■ **Supplied records**:
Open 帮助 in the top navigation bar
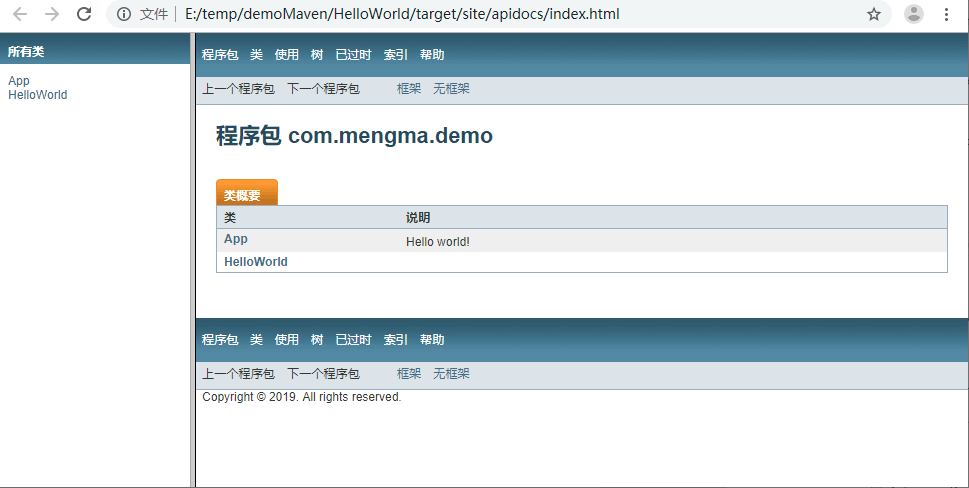 pyautogui.click(x=432, y=55)
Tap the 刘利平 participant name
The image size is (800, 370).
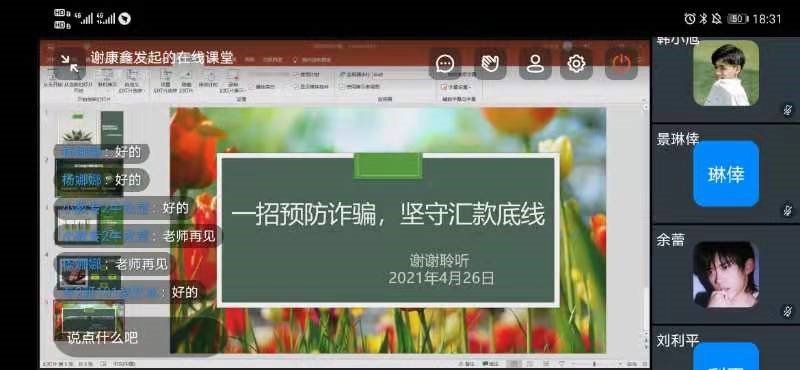coord(677,340)
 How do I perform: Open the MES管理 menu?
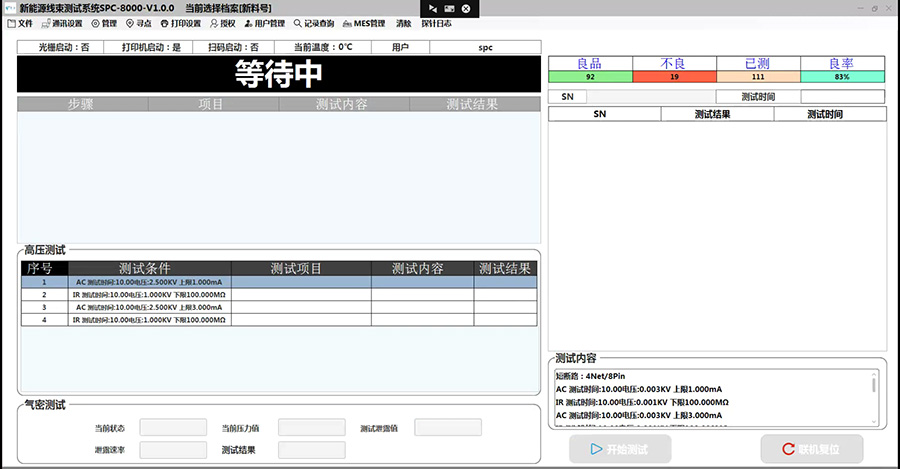[363, 23]
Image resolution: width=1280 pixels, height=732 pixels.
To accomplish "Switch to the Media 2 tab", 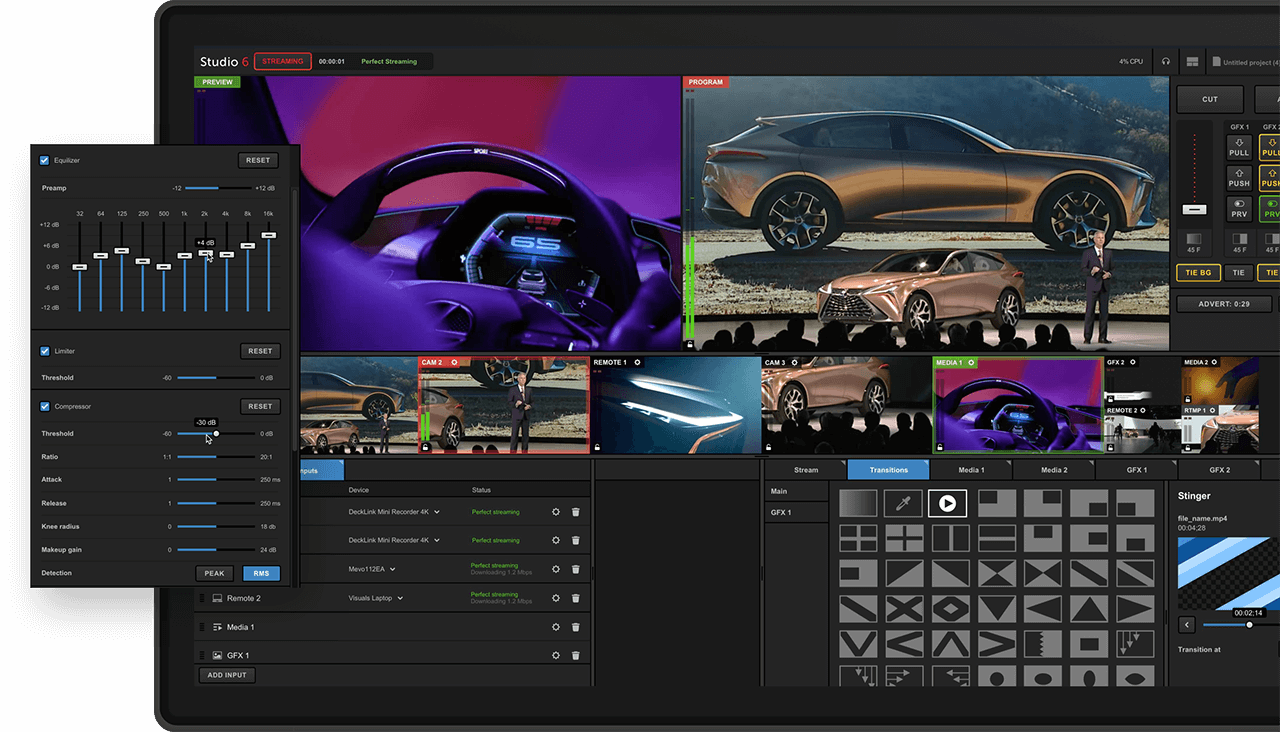I will [x=1052, y=469].

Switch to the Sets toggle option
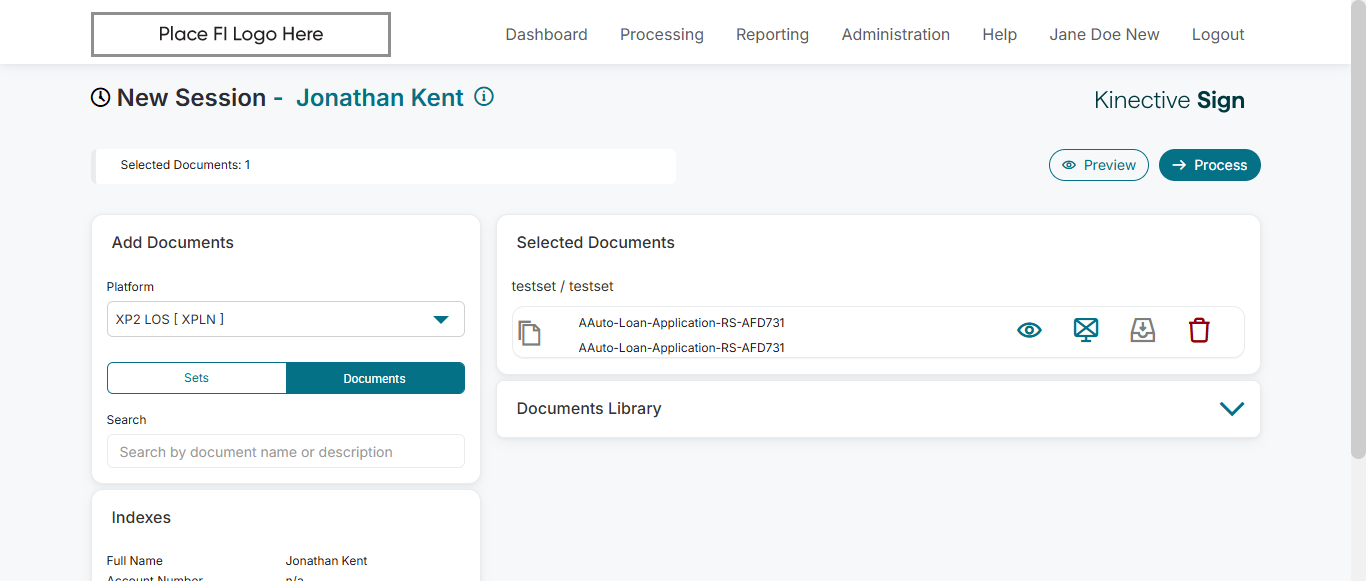pyautogui.click(x=197, y=378)
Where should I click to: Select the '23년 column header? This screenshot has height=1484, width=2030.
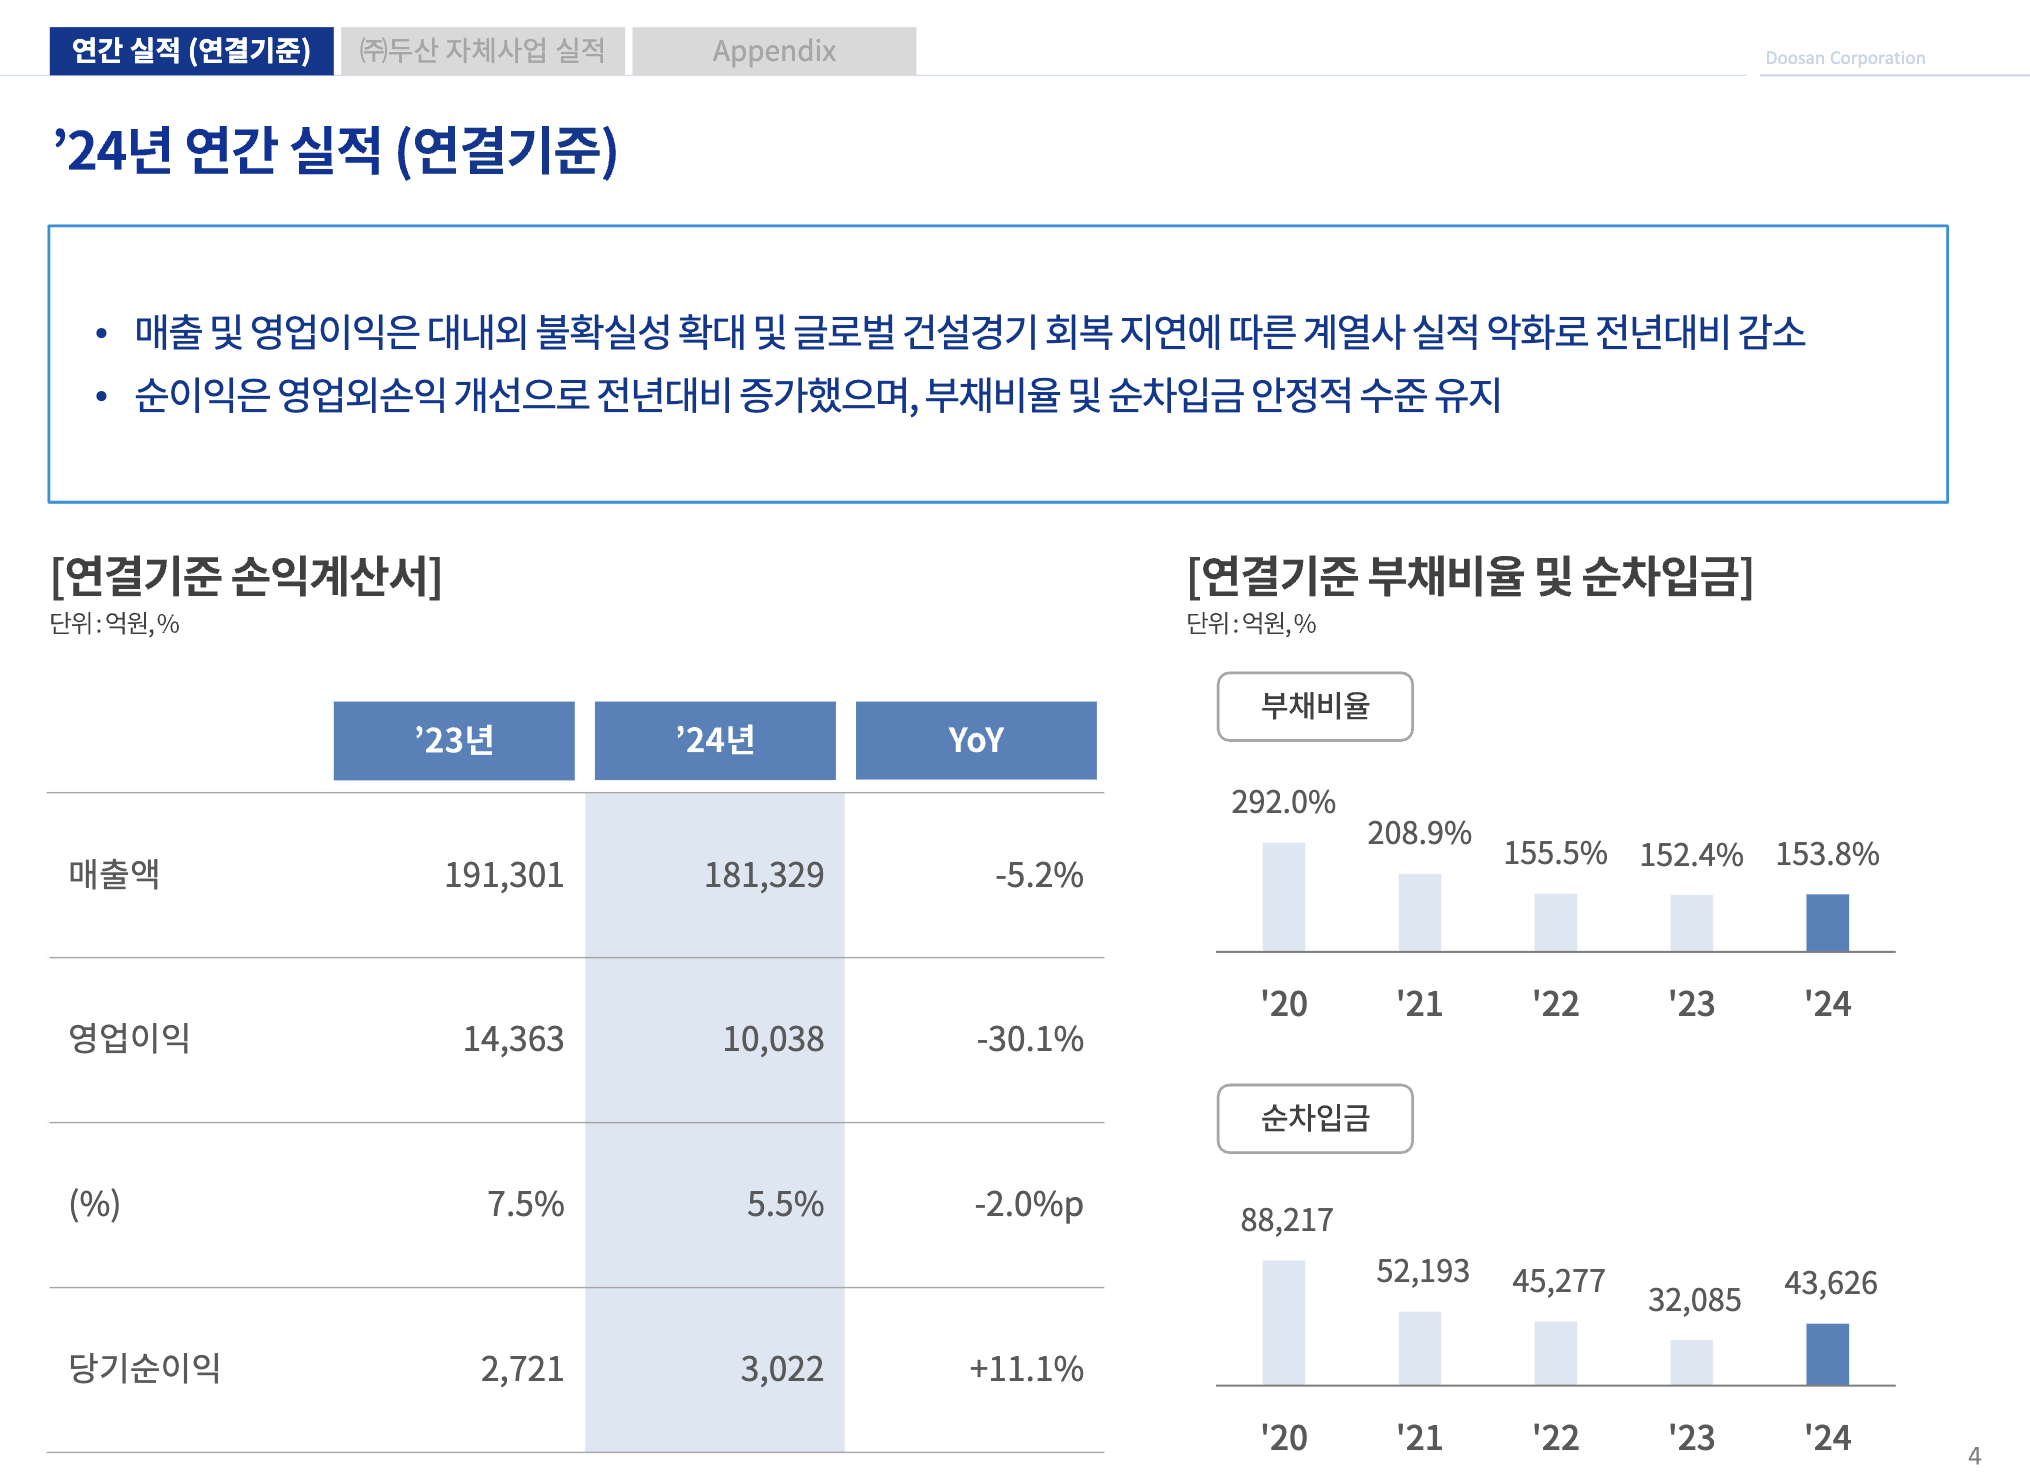454,740
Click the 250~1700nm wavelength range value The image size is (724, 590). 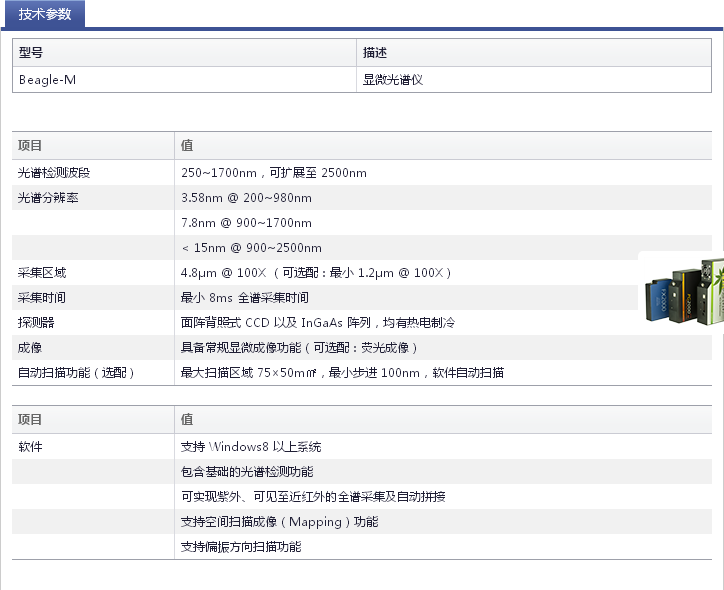point(273,173)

■ **What is required**: Locate each line of the listing above that contains the string "width", matching case exactly, and copy those lines out in full.

■ **Correct answer**:
Image resolution: width=1280 pixels, height=732 pixels.
Where should I click to: Select the '23년 column header? This screenshot has height=1484, width=2030.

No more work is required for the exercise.